**Data records:**
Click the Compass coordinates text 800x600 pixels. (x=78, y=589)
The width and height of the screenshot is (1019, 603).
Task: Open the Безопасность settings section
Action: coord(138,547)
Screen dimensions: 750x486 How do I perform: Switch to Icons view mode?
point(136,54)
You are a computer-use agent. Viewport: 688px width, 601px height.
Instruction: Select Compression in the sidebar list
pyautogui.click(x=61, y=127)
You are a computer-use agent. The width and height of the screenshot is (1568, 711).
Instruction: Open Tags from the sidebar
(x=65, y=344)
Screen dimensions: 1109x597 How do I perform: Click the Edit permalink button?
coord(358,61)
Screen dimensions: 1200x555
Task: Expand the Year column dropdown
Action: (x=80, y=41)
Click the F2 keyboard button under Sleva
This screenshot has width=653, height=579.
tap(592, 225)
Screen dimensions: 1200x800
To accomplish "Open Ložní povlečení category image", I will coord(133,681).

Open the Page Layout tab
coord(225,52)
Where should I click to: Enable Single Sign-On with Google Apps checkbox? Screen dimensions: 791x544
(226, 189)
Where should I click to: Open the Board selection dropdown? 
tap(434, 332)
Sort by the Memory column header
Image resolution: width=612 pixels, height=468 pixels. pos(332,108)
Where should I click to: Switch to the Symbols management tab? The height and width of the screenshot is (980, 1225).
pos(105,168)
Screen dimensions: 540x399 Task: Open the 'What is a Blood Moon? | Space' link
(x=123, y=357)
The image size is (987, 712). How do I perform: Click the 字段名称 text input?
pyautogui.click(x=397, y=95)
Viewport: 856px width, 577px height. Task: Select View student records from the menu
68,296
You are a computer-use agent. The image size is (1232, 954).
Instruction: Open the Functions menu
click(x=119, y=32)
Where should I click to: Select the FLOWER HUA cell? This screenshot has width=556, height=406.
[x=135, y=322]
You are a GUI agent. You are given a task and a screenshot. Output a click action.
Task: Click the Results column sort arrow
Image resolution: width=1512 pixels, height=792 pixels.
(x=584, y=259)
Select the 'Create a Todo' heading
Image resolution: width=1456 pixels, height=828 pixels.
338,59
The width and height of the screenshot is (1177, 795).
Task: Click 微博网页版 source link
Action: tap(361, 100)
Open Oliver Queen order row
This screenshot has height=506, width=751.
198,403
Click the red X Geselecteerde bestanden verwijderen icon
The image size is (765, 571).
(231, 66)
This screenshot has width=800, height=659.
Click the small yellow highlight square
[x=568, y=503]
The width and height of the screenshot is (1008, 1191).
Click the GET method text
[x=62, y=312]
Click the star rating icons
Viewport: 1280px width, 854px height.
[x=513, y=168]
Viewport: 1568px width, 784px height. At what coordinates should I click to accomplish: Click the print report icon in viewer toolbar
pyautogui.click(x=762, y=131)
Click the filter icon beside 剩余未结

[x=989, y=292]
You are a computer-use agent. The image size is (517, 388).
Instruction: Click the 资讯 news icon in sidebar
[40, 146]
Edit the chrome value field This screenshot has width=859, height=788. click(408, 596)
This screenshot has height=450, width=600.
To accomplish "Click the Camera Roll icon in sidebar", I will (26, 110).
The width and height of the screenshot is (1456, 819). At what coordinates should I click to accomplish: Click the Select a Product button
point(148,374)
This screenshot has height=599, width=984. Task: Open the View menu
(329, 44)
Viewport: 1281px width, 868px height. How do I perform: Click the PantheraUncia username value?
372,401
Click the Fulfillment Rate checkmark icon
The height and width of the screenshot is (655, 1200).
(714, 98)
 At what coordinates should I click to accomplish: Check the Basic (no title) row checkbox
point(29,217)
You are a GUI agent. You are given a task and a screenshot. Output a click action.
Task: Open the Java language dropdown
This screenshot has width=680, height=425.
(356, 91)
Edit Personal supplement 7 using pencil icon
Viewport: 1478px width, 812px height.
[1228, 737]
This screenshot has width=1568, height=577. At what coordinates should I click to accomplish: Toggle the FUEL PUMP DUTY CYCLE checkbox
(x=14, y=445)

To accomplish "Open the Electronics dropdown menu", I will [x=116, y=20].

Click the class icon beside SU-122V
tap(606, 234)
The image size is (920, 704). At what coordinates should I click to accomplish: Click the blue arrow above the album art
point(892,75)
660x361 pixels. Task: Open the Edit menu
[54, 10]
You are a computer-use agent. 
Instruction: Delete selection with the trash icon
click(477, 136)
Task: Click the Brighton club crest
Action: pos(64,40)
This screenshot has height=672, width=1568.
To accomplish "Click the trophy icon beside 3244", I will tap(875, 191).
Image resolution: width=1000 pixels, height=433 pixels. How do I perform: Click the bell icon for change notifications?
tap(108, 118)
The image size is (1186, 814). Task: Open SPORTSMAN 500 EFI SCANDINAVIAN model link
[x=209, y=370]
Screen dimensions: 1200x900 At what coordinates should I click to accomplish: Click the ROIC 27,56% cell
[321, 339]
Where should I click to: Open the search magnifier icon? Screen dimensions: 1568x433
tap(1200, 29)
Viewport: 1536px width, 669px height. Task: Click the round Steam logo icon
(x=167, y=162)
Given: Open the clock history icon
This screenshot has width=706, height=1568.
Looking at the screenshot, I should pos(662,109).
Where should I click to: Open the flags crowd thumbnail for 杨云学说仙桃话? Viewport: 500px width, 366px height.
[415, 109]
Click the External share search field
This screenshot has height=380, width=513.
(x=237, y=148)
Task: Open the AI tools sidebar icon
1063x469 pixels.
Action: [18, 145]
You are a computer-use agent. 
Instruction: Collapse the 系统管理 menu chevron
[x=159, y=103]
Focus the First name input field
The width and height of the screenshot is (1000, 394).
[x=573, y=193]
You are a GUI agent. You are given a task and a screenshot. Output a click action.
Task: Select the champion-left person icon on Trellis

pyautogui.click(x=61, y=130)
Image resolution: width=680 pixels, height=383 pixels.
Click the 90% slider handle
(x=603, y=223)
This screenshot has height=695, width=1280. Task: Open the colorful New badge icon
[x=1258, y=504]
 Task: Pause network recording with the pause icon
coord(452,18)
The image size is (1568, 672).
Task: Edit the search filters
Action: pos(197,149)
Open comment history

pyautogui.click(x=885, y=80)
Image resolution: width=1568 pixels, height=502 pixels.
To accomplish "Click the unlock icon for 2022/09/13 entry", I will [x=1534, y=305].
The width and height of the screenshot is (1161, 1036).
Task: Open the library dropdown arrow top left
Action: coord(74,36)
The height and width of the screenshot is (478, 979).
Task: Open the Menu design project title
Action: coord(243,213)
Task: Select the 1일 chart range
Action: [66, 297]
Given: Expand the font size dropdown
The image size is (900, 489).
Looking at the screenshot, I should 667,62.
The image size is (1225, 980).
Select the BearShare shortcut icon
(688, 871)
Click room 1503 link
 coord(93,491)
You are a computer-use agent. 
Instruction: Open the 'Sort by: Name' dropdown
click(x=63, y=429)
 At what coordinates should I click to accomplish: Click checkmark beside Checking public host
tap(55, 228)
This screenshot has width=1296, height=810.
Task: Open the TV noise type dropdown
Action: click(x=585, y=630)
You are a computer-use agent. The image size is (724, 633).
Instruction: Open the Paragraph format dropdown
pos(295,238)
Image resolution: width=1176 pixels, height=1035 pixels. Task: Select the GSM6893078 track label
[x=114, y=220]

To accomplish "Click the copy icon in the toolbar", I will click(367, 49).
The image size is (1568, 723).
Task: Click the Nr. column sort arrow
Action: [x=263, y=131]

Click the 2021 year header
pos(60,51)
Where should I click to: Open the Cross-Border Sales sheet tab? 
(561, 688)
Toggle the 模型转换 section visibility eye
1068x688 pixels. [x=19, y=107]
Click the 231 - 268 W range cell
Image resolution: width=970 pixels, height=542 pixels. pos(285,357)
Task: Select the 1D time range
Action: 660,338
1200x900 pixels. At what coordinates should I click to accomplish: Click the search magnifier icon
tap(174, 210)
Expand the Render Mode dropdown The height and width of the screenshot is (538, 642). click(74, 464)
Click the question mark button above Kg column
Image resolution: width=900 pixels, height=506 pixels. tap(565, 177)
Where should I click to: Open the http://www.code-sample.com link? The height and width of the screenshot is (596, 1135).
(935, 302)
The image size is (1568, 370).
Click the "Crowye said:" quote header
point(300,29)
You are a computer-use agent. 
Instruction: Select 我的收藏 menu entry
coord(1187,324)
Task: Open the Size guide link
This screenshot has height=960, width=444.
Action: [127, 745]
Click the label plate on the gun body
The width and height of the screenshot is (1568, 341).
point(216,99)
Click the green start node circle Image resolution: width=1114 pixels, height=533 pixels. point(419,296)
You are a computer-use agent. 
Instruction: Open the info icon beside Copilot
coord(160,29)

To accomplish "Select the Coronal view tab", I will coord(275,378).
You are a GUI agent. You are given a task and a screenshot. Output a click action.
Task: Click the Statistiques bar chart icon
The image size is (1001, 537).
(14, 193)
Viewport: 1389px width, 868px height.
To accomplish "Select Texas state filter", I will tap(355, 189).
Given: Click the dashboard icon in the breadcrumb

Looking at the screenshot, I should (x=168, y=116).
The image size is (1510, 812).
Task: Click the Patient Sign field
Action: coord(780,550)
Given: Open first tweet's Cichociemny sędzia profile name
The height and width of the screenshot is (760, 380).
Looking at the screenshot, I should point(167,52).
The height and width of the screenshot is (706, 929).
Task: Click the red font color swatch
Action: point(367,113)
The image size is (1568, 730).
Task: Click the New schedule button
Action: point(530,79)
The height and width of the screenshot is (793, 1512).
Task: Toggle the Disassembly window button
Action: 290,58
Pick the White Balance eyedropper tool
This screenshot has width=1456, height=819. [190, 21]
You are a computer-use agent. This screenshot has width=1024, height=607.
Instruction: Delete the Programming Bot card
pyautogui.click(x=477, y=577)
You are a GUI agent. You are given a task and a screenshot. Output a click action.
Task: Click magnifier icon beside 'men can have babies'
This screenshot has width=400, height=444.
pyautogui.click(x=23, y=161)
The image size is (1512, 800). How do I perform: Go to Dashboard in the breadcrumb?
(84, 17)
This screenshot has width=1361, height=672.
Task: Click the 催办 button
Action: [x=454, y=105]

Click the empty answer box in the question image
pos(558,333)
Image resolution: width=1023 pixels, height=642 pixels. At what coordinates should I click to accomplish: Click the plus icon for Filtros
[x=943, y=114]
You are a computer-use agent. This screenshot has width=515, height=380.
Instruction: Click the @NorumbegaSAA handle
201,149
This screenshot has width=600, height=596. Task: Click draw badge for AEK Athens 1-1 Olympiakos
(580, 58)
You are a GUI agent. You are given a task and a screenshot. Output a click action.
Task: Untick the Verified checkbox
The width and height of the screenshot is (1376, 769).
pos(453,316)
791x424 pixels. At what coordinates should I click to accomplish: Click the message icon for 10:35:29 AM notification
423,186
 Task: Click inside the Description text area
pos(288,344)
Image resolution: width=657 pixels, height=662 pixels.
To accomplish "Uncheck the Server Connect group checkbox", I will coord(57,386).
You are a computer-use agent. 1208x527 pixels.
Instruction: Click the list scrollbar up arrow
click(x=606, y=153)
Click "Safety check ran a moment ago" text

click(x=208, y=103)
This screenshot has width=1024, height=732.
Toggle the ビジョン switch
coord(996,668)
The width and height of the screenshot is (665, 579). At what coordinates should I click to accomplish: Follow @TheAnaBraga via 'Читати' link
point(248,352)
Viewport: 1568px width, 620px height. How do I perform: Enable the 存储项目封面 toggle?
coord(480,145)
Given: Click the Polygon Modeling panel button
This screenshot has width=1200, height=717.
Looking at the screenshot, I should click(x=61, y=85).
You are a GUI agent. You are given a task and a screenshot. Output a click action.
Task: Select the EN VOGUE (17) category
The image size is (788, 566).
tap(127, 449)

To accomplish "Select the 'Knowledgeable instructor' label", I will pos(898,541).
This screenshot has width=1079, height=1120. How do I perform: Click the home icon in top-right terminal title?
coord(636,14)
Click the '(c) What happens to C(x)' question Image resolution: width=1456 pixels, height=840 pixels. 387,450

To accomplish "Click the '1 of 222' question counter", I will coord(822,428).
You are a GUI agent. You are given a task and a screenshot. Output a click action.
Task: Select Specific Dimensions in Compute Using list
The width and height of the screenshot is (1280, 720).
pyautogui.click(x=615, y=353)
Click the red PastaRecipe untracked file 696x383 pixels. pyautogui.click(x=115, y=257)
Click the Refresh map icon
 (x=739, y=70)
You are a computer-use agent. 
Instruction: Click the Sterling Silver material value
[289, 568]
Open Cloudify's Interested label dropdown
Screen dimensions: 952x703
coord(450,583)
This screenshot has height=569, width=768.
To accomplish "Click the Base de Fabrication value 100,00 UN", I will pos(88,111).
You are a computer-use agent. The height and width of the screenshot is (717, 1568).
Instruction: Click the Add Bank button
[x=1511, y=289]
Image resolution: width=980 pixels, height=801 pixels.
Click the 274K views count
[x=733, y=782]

**What is expected:**
From the line that contains "The image size is (788, 566)." through the last line of the records above, copy every line exactly and leave out the rest.

**Result for this task:**
The image size is (788, 566).
tap(127, 449)

To accomplish "Select the 'Knowledgeable instructor' label", I will pos(898,541).
This screenshot has width=1079, height=1120. How do I perform: Click the home icon in top-right terminal title?
coord(636,14)
Click the '(c) What happens to C(x)' question Image resolution: width=1456 pixels, height=840 pixels. 387,450

To accomplish "Click the '1 of 222' question counter", I will coord(822,428).
You are a GUI agent. You are given a task and a screenshot. Output a click action.
Task: Select Specific Dimensions in Compute Using list
The width and height of the screenshot is (1280, 720).
pyautogui.click(x=615, y=353)
Click the red PastaRecipe untracked file 696x383 pixels. pyautogui.click(x=115, y=257)
Click the Refresh map icon
 (x=739, y=70)
You are a computer-use agent. 
Instruction: Click the Sterling Silver material value
[289, 568]
Open Cloudify's Interested label dropdown
Screen dimensions: 952x703
coord(450,583)
This screenshot has height=569, width=768.
To accomplish "Click the Base de Fabrication value 100,00 UN", I will pos(88,111).
You are a computer-use agent. The height and width of the screenshot is (717, 1568).
Instruction: Click the Add Bank button
[x=1511, y=289]
Image resolution: width=980 pixels, height=801 pixels.
Click the 274K views count
[x=733, y=782]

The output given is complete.